At about this time of year, in early February, authors in Britain receive their Public Lending Right payments. Any actual money paid to a writer, for their books, must be a cause for celebration (if not amazement); an annual salute is due to this peculiar institution. For, extraordinarily enough, writers are still paid a miniscule fee from government funds every time one of their books is borrowed from a public library.

This remarkable Right was gained after a long struggle, notably in the 1970’s by Maureen Duffy and her fellow campaigners. An Act of Parliament established PLR in 1979; rather discouragingly, some of its main opponents were librarians who thought it might increase their workloads. Readers were also concerned that they might be made to pay the fee directly – of course, they already paid for library services indirectly via rates and taxes. University or specialist libraries, and private institutions, were not included in the scheme, or might presumably have objected too.

The new PLR was widely seen as a triumph for the socialist principle of the writer as worker-hero, rewarded by the state in proportion to their service to the masses – although it could also be represented as a legal concept relating to the free use of a copyrighted product.
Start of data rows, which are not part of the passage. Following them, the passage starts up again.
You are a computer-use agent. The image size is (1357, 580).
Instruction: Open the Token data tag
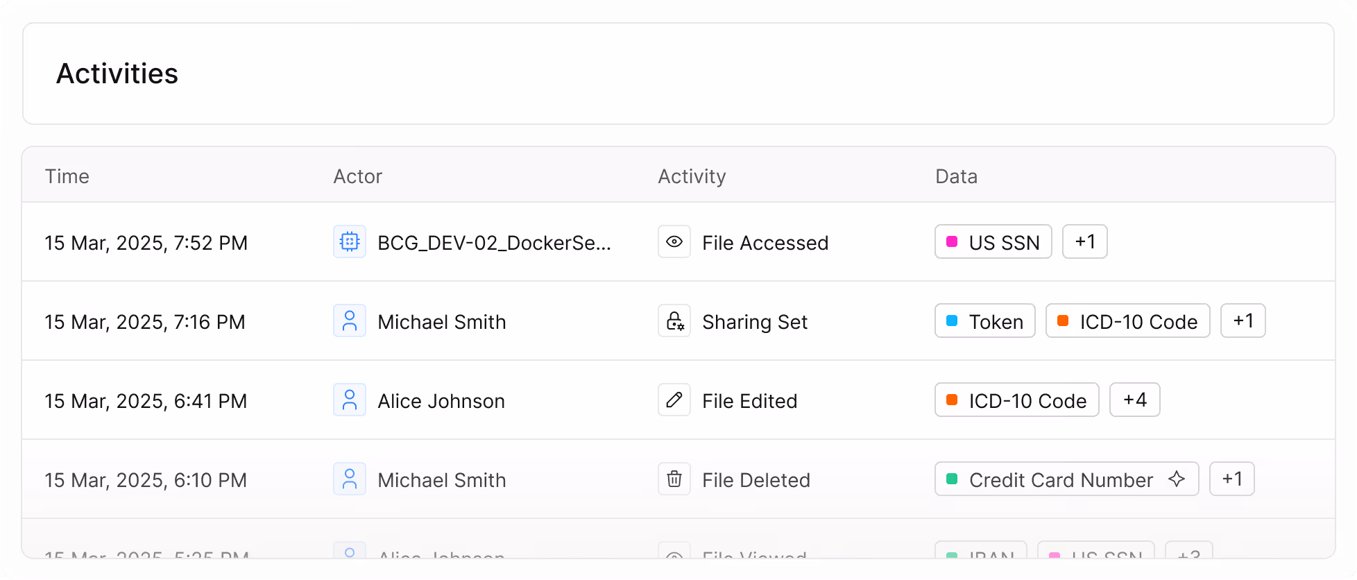(x=985, y=321)
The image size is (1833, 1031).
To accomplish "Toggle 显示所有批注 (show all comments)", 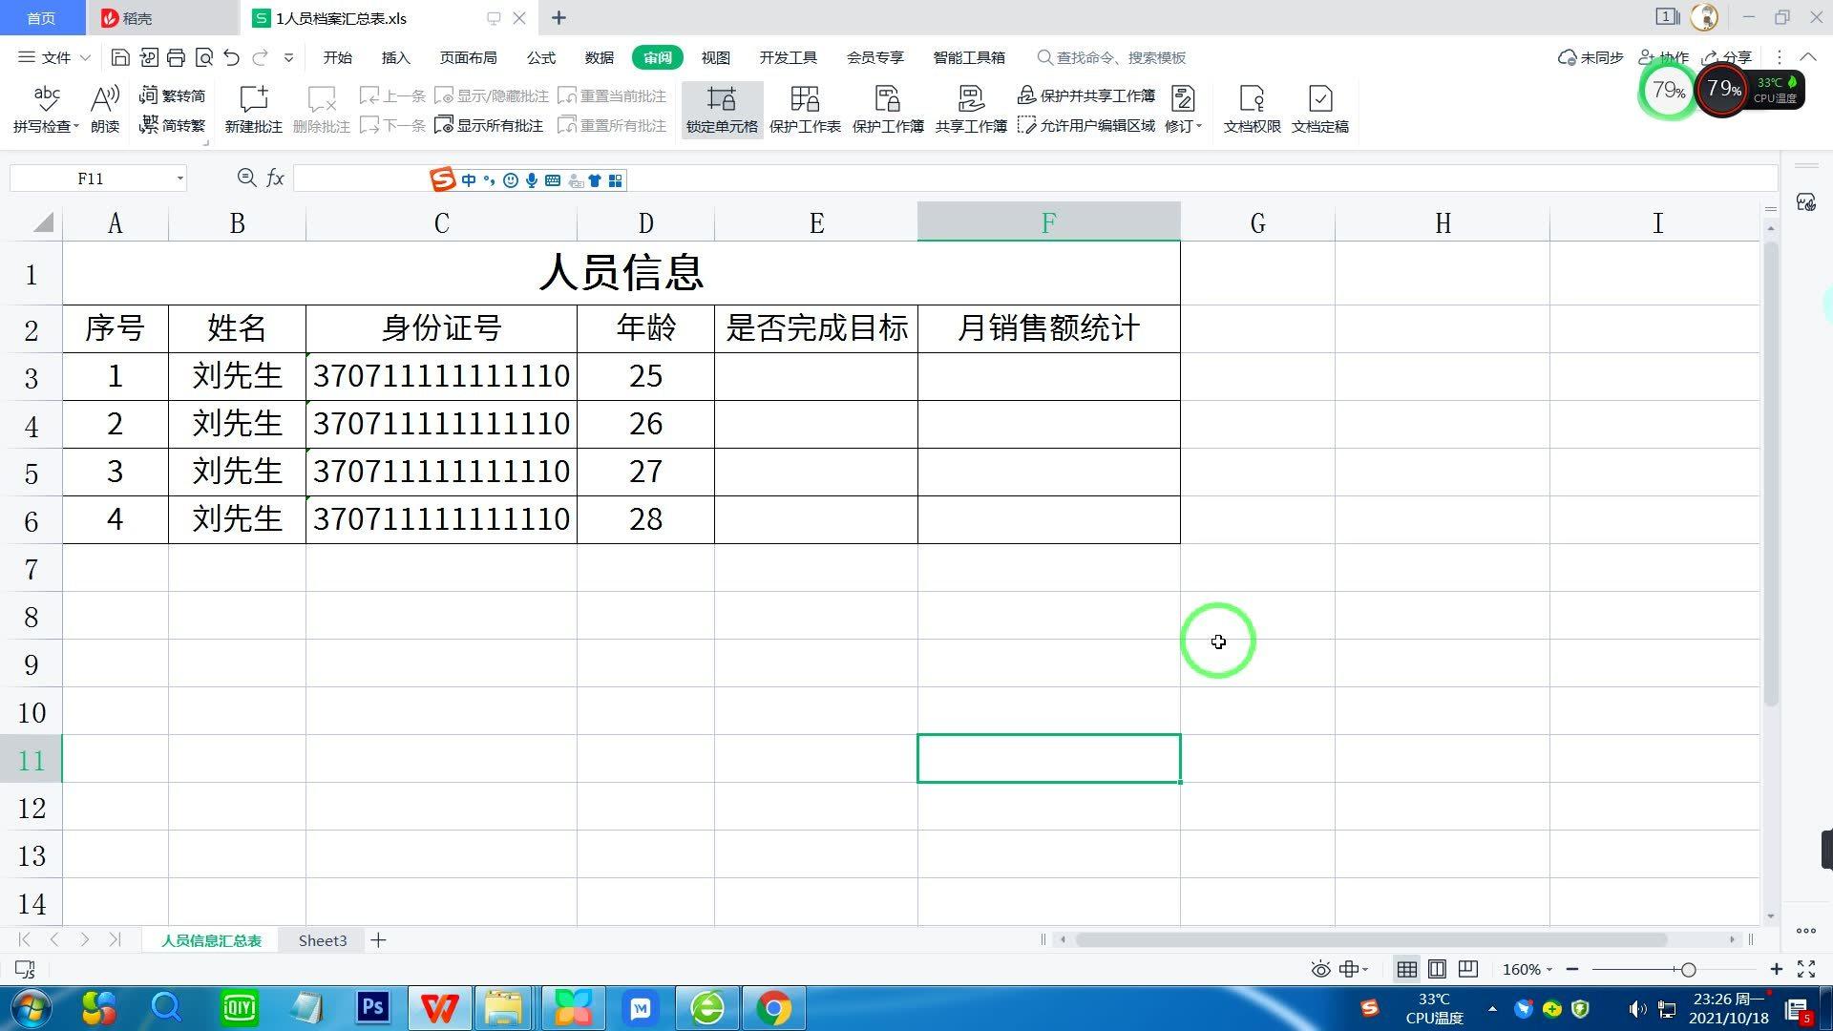I will pyautogui.click(x=489, y=125).

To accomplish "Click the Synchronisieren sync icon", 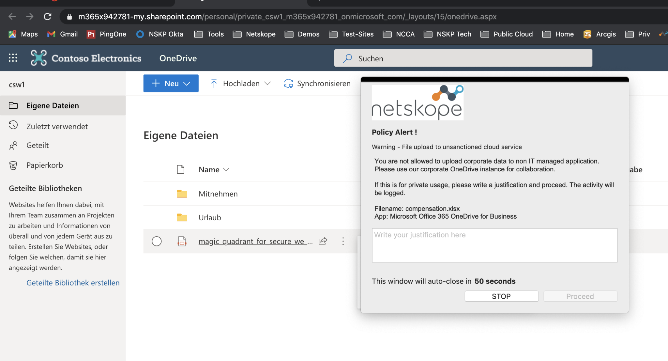I will pyautogui.click(x=288, y=84).
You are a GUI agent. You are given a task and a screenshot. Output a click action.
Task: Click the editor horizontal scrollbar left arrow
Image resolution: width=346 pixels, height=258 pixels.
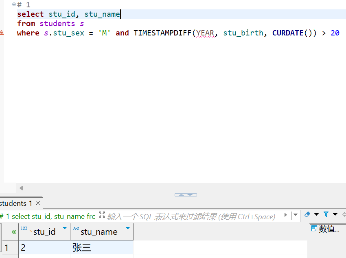[21, 188]
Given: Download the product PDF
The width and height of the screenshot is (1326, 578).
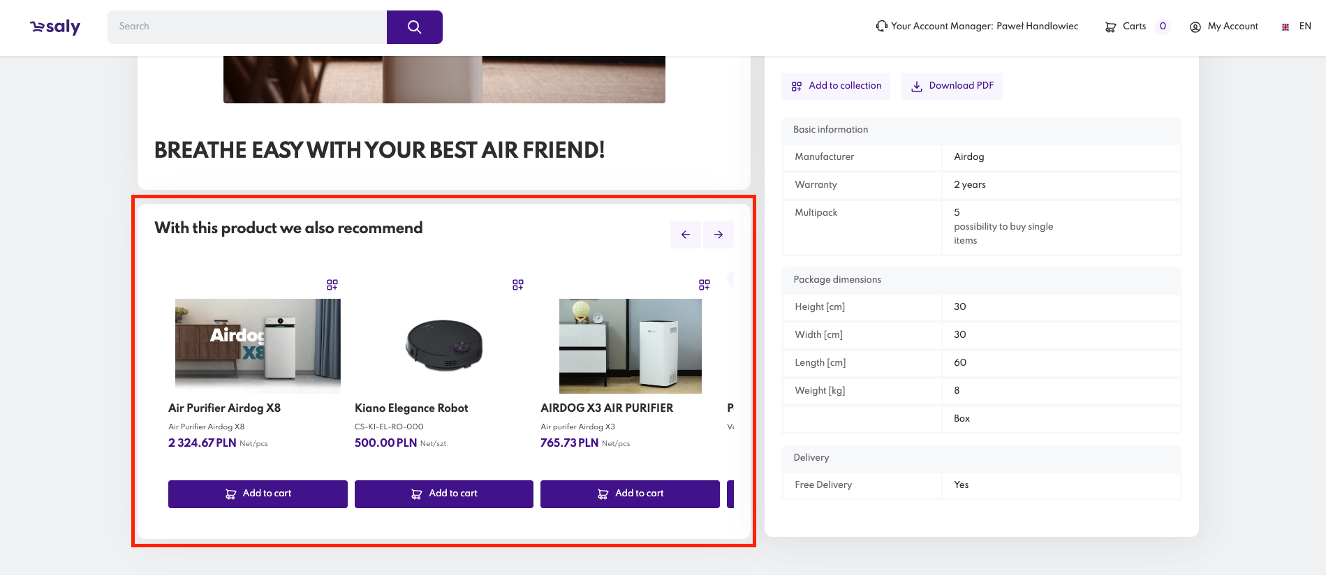Looking at the screenshot, I should (x=952, y=86).
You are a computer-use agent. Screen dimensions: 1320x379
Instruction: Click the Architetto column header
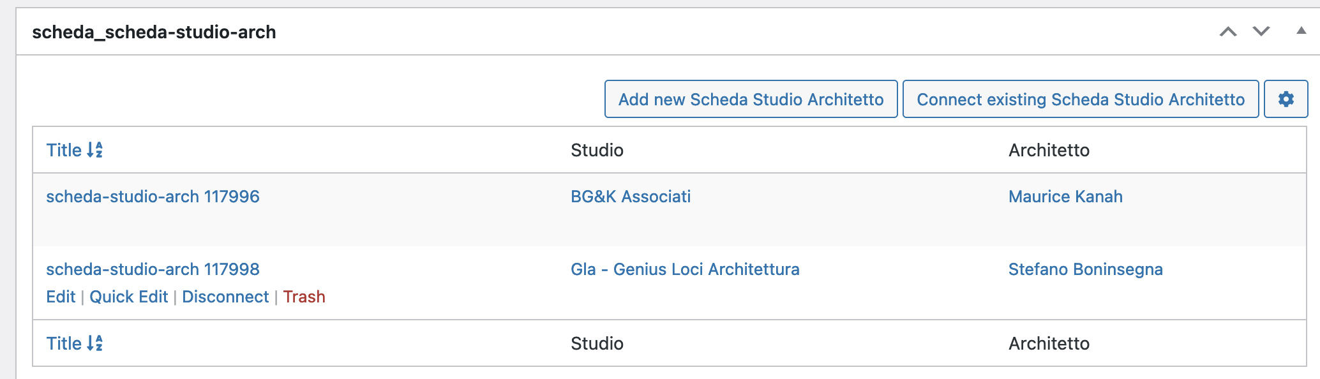(x=1049, y=150)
But, whatever the socio-political implications, the outcome for the writer was good. The PLR payment, whether it’s just enough for a bottle of wine or makes a noticeable contribution to the writer’s finances, is some recognition that a writer’s work is worth something to our not very literary society. Despite its drawbacks – the sample system’s hiccups, the lack of many ‘alternative’ books, the rewarding of the authors who need it least – it is a rare example of idealism in action.

Apocryphal stories soon circulated of penurious writers repeatedly taking out their own books in order to increase their pay-out; and perhaps then there might have been enough libraries and books for even such a daft tactic to have some minimal impact. Nowadays, it would be difficult to find enough libraries open, with the books in them. The closure of libraries, reduction of their opening hours, and lack of funds to replace books (or buy all but the most obvious new ones), inevitably cuts down borrowing.
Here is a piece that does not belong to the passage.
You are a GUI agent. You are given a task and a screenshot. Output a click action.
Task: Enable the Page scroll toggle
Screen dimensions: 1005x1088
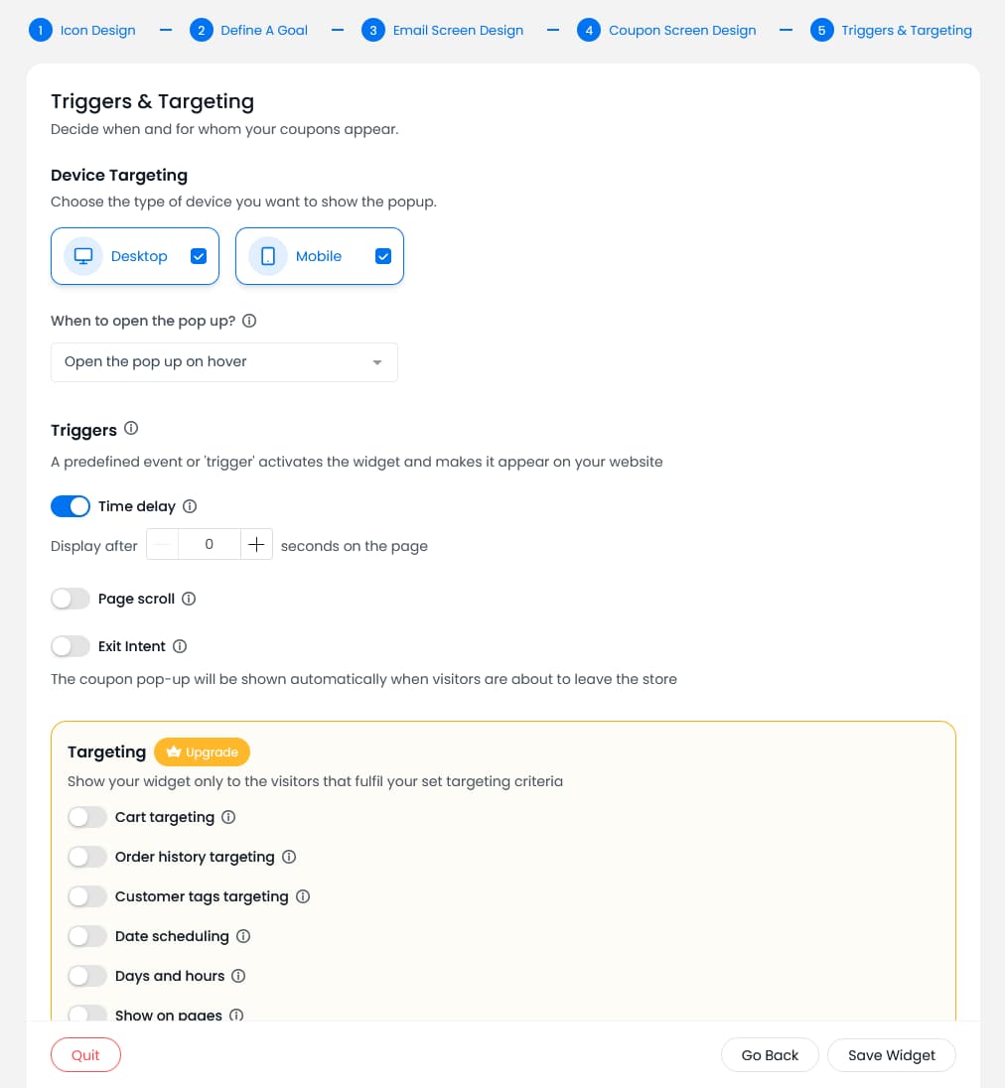[x=71, y=599]
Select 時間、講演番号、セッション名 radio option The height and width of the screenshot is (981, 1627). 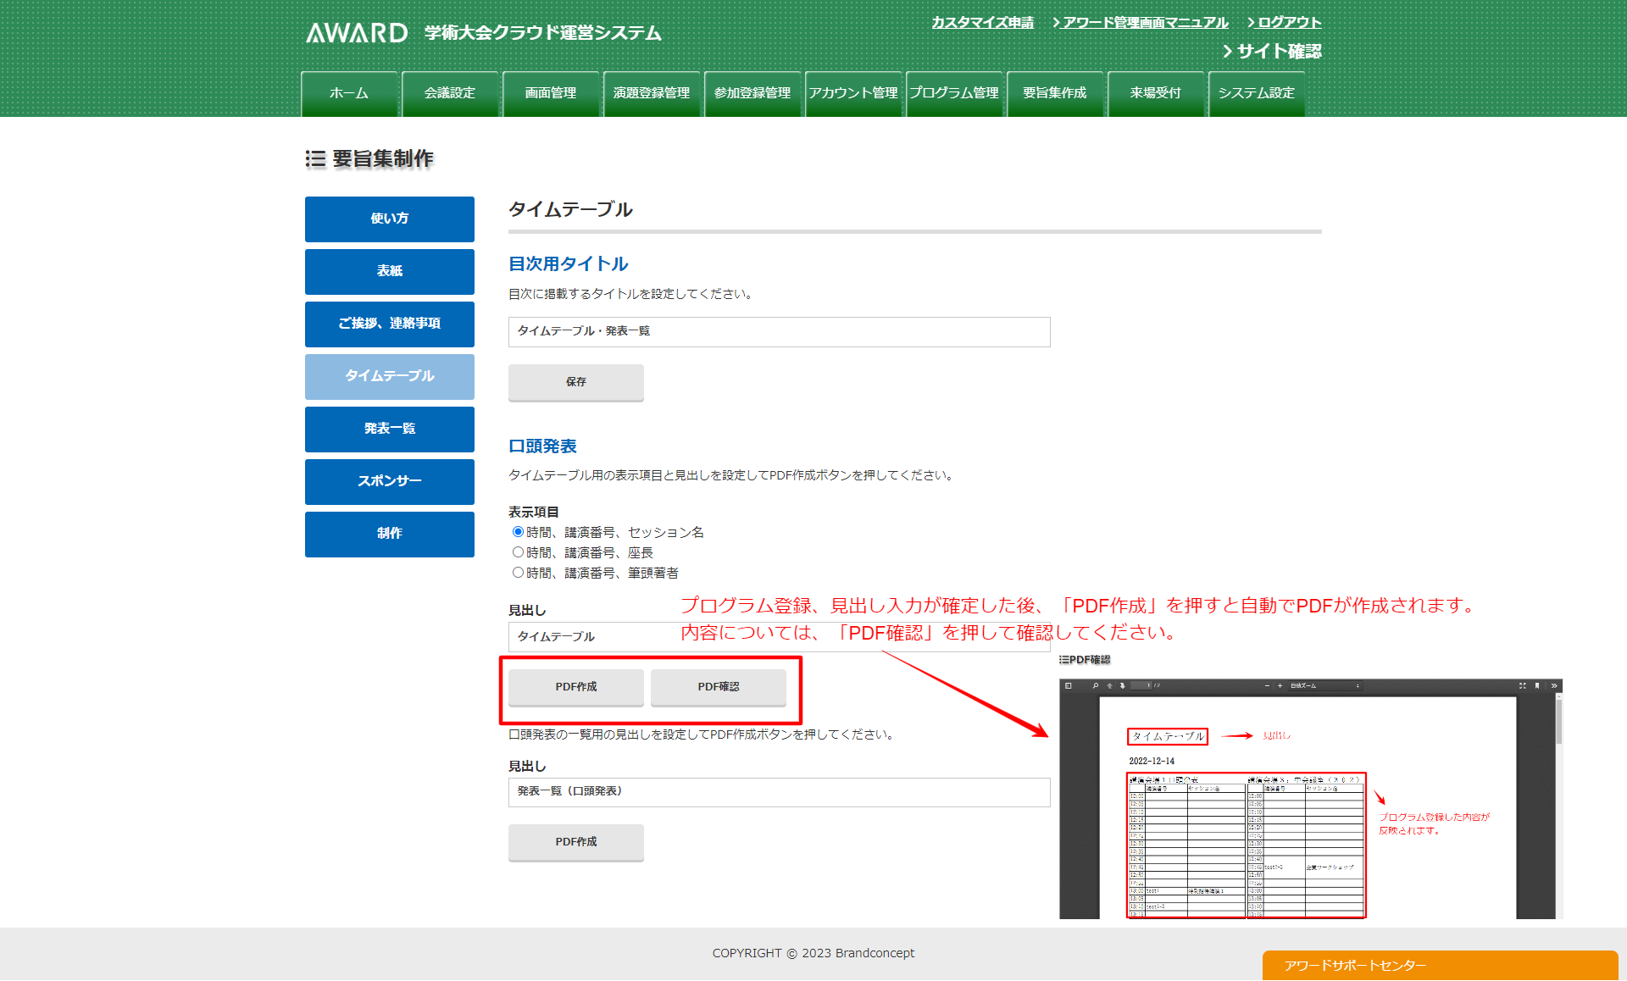[x=518, y=532]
Not that the PLR itself is in decline. According to the organisation’s own statistics, funding for the current year has been fixed at around seven and a half million pounds; the fee per loan increased to 6.29p (from 5.98p). This tiny amount of funding means that a writer whose books were borrowed 50,000 times might make over £3,000. Very few do. There is a maximum payment of £6,600, which just over two hundred authors reach – otherwise another million pounds would be divided between them. Of the 35,000 registered authors, almost a third get nothing, either because their pay-out would be less than one pound, or because their books have not been borrowed (most likely because the libraries no longer hold them).

This decline of libraries is painfully illustrated by the statements which show the number of times each title has been borrowed during the year. (The system uses sample libraries for this calculation, so there are sometimes demographic variations, especially if books are of local interest.) There’s a pang to see that a once-popular book has received zero borrowings; this means that the copies have been read until they literally fell apart, and not been replaced. Otherwise, the libraries have been closed or amalgamated, and sold off books – thus the number of ex-library copies available from second hand booksellers.
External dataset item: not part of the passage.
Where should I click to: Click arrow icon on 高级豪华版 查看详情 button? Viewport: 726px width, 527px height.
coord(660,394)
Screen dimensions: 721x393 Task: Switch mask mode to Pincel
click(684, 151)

From the remaining libraries also come statistics which can encourage the writer. I receive the PLR statement for the works of my mother, the Scots historian and biographer Caroline Bingham, and it’s inspiring to realise just how many people – despite the obstacles put in their way – have had the pleasure of reading her books on Robert the Bruce or Darnley, or Royal Holloway College. The history of the Highlands is slightly more dependent on the sample location; the anthology of Scots historical verse has vanished. The two volumes of James the Sixth and First are perennially much-borrowed, and were obviously well-made books.

This statement conjures up, to me, an image of readers in a whole range of libraries; the mobile van crammed with bookshelves whose arrival in a village is a cause of excitement and running out of houses as delightful as the ice-cream or chip van’s; the small local whose rare opening is attended with the punctuality of a church service by an army of regulars; the great civic building endowed by Victorian educational philanthropists to house a vast collection. But this may be whistling in the dark. If public libraries fade away, become overheated day-centres with a few detective stories or outdated reference books for decoration, with one out-of-order computer stuck in the corner, the great idea of PLR will become irrelevant too. So much spilt ink.